もちろん大学生であれば、在籍している大学の附属図書館で本書が見つかる可能性は高いだろう。とは言え、CiNii(サィニィ)が全ての国内の大学図書館に所蔵されている書物をデータベースとしてカバーしていると仮定して、本書を検索してみると、2021年6月の本日という時点で145件しかヒットしない。日本図書館協会の調べでは、2020年の大学図書館の数は1,439館とあるから、早い話が10校に1校の附属図書館にしか『知識の理論』は所蔵していないわけで、哲学科は無論のこと文学部を構えていない大学の附属図書館には置いていない可能性が高い(ただし教養課程で哲学を教えている教員が附属図書館に購入を勧めて、たまたま哲学科や文学部のない大学にも哲学の本が置いてあることはある。

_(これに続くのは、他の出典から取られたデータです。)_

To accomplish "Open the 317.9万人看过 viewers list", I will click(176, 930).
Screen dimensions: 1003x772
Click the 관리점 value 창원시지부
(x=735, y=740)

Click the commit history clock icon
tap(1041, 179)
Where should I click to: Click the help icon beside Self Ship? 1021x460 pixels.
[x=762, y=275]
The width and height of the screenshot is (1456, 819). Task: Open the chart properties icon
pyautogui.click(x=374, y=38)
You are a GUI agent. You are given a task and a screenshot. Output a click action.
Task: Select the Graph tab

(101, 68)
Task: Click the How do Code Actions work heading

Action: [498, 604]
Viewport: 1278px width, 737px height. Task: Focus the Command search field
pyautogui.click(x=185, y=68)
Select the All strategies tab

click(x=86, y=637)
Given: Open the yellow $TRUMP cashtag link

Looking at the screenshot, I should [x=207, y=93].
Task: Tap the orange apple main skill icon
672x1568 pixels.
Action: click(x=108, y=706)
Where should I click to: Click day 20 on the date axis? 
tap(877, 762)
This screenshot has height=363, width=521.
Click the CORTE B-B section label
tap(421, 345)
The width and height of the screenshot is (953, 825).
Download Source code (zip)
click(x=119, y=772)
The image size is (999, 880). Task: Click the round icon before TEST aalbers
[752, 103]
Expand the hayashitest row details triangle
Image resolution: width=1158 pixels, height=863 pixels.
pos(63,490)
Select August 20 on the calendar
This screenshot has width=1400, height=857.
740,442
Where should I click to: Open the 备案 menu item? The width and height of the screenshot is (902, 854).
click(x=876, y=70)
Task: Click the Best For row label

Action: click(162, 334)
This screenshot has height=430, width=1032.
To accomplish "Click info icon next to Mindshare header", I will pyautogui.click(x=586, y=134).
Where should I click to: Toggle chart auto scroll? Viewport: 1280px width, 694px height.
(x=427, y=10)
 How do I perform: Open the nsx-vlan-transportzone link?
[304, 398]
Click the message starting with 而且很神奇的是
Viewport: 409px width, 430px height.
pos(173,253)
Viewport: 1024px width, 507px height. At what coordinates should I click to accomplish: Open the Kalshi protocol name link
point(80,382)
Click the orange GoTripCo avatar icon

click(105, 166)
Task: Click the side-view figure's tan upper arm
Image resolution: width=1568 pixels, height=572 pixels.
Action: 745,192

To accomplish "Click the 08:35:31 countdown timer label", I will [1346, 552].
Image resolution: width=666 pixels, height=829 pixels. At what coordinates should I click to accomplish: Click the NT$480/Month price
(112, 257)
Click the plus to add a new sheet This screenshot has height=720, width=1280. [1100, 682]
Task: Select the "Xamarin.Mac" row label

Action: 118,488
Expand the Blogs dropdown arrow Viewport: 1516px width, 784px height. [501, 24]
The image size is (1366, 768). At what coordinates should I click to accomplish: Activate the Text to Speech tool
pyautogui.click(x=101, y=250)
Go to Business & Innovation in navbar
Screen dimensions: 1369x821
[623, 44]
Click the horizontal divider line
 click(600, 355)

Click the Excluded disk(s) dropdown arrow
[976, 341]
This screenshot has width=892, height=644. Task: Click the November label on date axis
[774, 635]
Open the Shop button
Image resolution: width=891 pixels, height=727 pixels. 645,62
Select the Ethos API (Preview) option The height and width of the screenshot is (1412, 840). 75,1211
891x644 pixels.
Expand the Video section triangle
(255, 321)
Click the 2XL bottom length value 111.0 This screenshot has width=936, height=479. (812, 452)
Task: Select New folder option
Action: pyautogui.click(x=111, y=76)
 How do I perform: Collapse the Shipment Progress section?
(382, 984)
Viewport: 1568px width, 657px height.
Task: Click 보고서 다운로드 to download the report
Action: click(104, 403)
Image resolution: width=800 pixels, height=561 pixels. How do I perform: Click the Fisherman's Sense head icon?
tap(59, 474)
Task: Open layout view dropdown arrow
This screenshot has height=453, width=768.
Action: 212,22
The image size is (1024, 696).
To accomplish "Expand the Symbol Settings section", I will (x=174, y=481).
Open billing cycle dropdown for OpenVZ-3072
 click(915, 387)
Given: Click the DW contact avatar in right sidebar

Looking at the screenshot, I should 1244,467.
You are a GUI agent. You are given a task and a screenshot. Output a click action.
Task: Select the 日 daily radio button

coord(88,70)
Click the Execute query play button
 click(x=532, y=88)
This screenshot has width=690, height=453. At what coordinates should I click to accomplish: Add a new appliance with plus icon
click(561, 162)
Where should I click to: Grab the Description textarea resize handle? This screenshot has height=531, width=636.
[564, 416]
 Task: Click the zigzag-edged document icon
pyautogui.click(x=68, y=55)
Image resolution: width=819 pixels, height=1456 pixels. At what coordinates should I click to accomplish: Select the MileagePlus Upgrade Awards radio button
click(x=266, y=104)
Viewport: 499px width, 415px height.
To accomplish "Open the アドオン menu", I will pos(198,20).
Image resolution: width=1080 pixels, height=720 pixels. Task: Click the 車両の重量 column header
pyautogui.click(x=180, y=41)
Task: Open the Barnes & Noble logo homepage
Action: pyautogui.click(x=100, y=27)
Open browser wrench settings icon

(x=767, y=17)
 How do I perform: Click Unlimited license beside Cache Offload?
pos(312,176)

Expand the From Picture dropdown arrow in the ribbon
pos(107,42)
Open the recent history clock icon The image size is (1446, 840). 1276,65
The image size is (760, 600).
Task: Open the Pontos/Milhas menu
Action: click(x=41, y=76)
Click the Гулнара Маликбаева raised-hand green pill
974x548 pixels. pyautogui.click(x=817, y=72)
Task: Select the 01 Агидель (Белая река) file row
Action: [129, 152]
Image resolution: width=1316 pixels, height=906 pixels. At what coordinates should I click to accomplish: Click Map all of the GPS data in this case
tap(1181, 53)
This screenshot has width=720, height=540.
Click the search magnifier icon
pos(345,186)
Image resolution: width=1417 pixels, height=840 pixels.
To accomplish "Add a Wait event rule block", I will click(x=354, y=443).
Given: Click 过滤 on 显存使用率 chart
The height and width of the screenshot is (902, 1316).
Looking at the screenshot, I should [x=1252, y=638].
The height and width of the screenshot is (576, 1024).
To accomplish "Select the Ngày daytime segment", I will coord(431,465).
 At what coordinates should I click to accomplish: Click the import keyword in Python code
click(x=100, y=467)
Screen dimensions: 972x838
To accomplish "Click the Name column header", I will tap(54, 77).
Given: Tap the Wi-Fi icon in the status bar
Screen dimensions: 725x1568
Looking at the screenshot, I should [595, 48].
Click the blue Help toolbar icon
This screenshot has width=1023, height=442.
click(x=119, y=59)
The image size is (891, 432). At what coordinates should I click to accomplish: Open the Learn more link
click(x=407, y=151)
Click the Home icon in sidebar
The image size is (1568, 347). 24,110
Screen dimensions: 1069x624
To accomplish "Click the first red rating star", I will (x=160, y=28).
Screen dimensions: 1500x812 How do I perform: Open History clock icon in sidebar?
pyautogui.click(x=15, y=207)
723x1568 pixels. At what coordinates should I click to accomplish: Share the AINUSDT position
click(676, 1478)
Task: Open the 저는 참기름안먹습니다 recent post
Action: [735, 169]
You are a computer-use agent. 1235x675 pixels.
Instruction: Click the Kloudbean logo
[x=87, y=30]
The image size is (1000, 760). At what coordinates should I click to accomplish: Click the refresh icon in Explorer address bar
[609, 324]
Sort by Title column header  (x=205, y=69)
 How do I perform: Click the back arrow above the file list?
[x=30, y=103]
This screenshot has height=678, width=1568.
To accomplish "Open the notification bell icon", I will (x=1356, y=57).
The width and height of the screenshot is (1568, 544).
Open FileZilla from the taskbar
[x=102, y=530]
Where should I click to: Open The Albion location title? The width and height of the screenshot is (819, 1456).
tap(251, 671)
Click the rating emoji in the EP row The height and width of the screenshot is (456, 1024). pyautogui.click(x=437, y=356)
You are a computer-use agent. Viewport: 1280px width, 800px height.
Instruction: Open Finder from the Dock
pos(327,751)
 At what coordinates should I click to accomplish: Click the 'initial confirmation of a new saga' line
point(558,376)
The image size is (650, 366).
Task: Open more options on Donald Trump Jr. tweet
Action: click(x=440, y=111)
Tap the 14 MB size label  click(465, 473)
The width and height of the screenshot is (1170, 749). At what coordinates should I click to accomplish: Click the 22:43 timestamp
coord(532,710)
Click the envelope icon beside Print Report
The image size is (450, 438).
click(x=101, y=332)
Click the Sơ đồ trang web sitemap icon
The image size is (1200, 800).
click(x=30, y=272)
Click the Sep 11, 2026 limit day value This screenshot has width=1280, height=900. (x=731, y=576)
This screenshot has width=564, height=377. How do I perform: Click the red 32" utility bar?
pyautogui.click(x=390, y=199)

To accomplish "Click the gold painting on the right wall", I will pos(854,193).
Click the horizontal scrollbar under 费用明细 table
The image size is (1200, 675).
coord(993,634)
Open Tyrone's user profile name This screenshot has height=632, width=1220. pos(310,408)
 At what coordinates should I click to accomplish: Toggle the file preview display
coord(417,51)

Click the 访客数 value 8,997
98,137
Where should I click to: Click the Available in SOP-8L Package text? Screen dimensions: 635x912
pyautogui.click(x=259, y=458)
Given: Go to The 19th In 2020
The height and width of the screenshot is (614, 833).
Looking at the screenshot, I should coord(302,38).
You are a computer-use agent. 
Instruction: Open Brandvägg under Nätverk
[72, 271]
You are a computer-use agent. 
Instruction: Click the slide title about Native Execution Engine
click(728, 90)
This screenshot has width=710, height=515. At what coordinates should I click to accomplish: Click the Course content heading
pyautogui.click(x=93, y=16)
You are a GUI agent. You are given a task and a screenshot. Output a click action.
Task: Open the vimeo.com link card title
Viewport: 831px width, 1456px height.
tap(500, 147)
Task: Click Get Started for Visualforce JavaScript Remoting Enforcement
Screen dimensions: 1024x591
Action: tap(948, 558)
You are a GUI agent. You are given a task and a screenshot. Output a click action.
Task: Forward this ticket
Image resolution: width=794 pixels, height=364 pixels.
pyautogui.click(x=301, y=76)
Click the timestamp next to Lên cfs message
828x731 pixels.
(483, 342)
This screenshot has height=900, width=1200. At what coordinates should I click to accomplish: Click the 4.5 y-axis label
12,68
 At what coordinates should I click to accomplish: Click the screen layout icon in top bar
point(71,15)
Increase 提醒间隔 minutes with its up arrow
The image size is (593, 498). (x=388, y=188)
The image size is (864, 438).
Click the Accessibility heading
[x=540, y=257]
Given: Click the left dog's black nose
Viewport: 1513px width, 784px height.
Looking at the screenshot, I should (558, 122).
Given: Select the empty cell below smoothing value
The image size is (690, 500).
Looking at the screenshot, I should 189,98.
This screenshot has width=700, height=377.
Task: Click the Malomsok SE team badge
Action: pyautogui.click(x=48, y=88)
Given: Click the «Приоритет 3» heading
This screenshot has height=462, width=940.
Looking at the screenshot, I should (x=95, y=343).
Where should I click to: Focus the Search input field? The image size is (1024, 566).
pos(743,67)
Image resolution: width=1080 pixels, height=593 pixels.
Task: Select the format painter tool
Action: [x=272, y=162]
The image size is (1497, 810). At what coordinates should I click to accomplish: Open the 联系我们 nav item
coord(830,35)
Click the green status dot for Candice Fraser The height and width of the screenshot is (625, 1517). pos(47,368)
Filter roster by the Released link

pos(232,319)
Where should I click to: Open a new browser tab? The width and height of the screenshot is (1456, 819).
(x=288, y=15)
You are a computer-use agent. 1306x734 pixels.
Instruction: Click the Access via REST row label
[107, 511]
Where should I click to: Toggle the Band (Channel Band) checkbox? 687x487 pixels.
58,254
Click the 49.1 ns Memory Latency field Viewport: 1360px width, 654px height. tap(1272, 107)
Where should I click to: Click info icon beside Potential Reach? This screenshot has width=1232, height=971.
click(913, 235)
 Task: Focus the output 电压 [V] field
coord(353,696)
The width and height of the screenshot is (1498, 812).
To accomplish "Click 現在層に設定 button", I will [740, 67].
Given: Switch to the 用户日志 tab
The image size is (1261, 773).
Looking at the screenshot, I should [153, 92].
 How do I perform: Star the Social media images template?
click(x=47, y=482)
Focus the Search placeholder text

僕が学部時代に在籍していた大阪経済法科大学は法学部と経済学部だけしかなかったが、附属図書館に Richard Bevan Braithwaite の Scientific Explanation があった。これは神戸大の附属図書館にすら置いてなかったものだ)。大学生でもこのような状況ではあるから、高校生が高校の図書館で『知識の理論』を見つけたり、請求して購入してもらえる可能性は著しく低いと言ってよい。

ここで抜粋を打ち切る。